■ THE PROBLEM ■
Would you set down all of the entries below exactly as they stand?

■ STORED DATA ■
* * * *
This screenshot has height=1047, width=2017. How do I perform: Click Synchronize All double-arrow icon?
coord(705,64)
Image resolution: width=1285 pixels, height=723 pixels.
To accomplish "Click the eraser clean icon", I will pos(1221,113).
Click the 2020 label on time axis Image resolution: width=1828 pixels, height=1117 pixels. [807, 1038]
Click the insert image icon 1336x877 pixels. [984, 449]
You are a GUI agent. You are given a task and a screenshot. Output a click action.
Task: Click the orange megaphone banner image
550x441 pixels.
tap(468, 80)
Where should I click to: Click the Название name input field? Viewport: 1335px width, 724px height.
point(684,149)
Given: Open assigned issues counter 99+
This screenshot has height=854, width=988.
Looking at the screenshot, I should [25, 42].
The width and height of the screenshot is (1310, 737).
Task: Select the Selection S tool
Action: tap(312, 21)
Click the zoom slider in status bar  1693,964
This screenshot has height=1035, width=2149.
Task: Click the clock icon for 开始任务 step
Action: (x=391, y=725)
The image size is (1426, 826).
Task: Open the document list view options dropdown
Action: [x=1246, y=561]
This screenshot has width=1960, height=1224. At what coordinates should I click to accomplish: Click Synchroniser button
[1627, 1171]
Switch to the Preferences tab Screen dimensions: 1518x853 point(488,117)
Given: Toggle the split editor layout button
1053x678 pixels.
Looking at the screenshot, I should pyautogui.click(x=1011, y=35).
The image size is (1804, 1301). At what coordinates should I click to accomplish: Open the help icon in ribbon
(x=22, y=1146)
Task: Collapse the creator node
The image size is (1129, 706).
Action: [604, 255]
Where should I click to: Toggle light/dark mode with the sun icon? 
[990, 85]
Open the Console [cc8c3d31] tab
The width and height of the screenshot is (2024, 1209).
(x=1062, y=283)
* * * *
■ ANSWER FOR THE TASK ■
This screenshot has height=1047, width=2017. How do I perform: Click Synchronize All double-arrow icon?
coord(705,64)
Image resolution: width=1285 pixels, height=723 pixels.
To accomplish "Click the eraser clean icon", I will pos(1221,113).
Click the 2020 label on time axis Image resolution: width=1828 pixels, height=1117 pixels. [807, 1038]
Click the insert image icon 1336x877 pixels. [984, 449]
You are a GUI agent. You are given a task and a screenshot. Output a click action.
Task: Click the orange megaphone banner image
550x441 pixels.
tap(468, 80)
Where should I click to: Click the Название name input field? Viewport: 1335px width, 724px height.
point(684,149)
Given: Open assigned issues counter 99+
This screenshot has height=854, width=988.
Looking at the screenshot, I should [25, 42].
The width and height of the screenshot is (1310, 737).
Task: Select the Selection S tool
Action: tap(312, 21)
Click the zoom slider in status bar  1693,964
This screenshot has height=1035, width=2149.
Task: Click the clock icon for 开始任务 step
Action: (x=391, y=725)
The image size is (1426, 826).
Task: Open the document list view options dropdown
Action: [x=1246, y=561]
This screenshot has width=1960, height=1224. At what coordinates should I click to accomplish: Click Synchroniser button
[1627, 1171]
Switch to the Preferences tab Screen dimensions: 1518x853 point(488,117)
Given: Toggle the split editor layout button
1053x678 pixels.
Looking at the screenshot, I should pyautogui.click(x=1011, y=35).
The image size is (1804, 1301). At what coordinates should I click to accomplish: Open the help icon in ribbon
(x=22, y=1146)
Task: Collapse the creator node
The image size is (1129, 706).
Action: [604, 255]
Where should I click to: Toggle light/dark mode with the sun icon? 
[990, 85]
Open the Console [cc8c3d31] tab
The width and height of the screenshot is (2024, 1209).
(x=1062, y=283)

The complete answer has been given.